Head, Heart, and Health - Healing Toxic Emotions
by author Rhonda Schuller
A traditional Chinese approach - one that sees ultimate health as a consideration of the mind and body as a balanced whole - can help us determine the physical costs of poor emotional health.
Many times our lives lack balance because we’re chemically depressed, anxious, pessimistic, irritated, or critical, write Joel and Michelle Levey in Living in Balance (Conari Press, 1998). These emotions make us vulnerable to major disease by creating toxic conditions in the body.

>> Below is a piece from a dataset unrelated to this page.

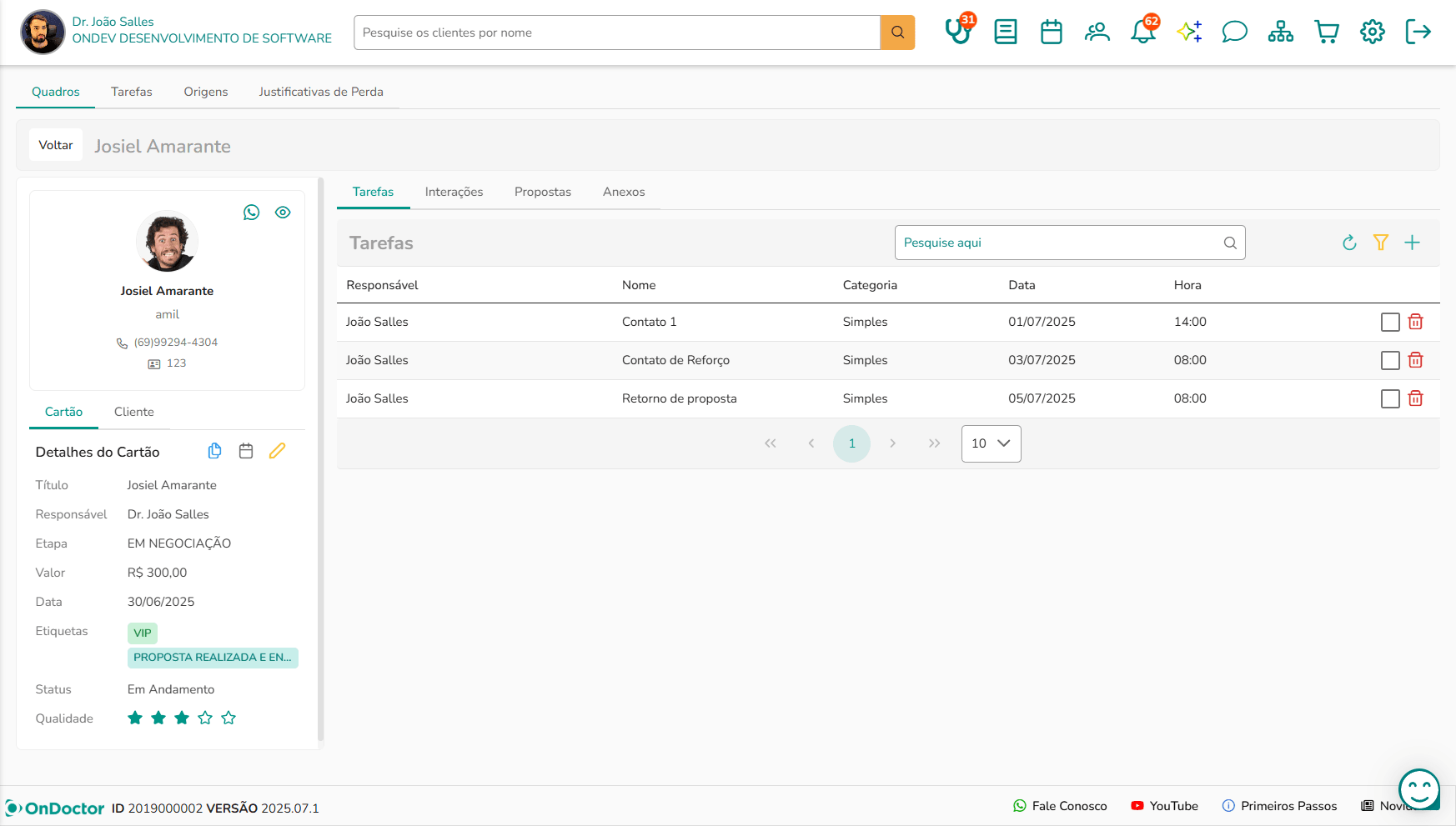This screenshot has width=1456, height=826.
Task: Delete the Contato de Reforço task
Action: [1415, 360]
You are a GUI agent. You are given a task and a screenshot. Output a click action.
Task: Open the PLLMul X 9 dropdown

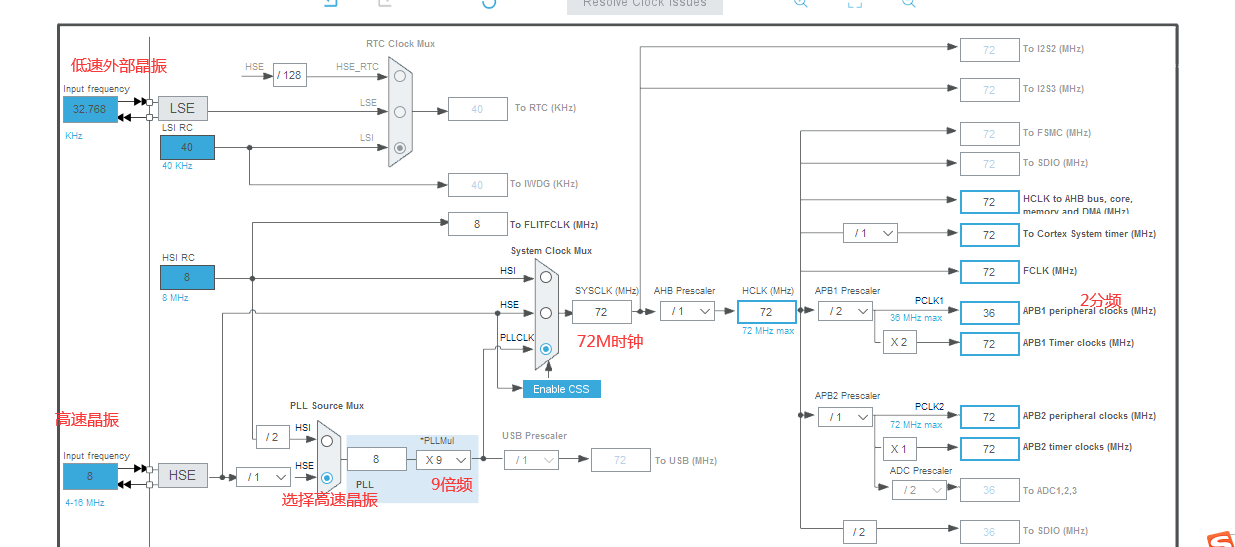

Connecting Illness to Emotions
Dr. Christiane Northrup coined the term “toxic emotion”. In Women's Bodies, Women’s Wisdom (Bantam, 1994), she writes, “A thought held long enough and repeated often enough becomes a belief.” That belief then becomes a biology in which emotional stress causes our adrenal glands to produce corticosteroids - hormones that weaken our immune systems.
Suppressed anger is probably the most toxic emotion of all. The physiology of suppressed anger leads to poor behaviour choices and poor health. We need both mental and physical action to remedy the physiology of toxic, endogenous neurochemicals that build up in the brain when anger is suppressed.
Other poor behaviour choices that can lead to toxic emotions include addictions to food, alcohol, drugs, and psychologically stimulating substitutes such as sex, shopping, and gambling. These behaviours, says Elnora Van Winkle of New York University, remain until the toxicosis is gone.
Working Toward Solutions
What actions and attitudes can improve emotional health? Some of the solutions outlined in Peter J. Frost’s Toxic Emotions at Work (Harvard Business School Press, 2003) are neither new nor surprising:
- Keep fit to dissipate stress.
- Look on the bright side of life.
- Don’t take things personally.
- Refocus your mind through meditation or breathing exercises.
- Create personal space
While Frost is looking at emotional health in workplaces, we can also look to our exercise and nutrition at home.
You (and your mind) Are What You Eat
Food can be part of the problem - and part of the solution. Food provides nutrients that give us energy and protect our health. But the food-to-energy conversion also produces free radicals that can damage cells and initiate disease. We need protector nutrients to prevent or delay damage. Protector nutrients include vitamins E, C, and beta-carotene plus minerals. Ask for them at your favourite health food store.
Jeffrey Bland, nutrition expert and author of The 20-Day Rejuvenation Diet Program (McGraw Hill,1999) cites “overconsumptive undernutrition” as a problem for emotional health. Bland points out that two-thirds of the standard American diet is over-processed and refined foods that deplete our resistance to disease and promote premature aging. What can we do?
We need to eat lots of natural, preferably organic, foods. We need to eat more raw fruits and vegetables. We need to eat meats and dairy foods with vitamins and minerals intact. We all need required daily allowances, at least, of vitamins A, B-complex, C, E, and essential minerals of calcium, zinc, selenium, copper, manganese, and iron. We can get lots more of these if we choose fresh, natural foods.
The last word: stay positive. Think, and do, good things for the sake of our health - both physical and emotional.
Rhonda Schuller is a professional writer and ultra trail-runner who lives in Vancouver, BC. In 2002 she placed second in the women 50-plus category in the BC Montrail Ultra Trailrunning Series.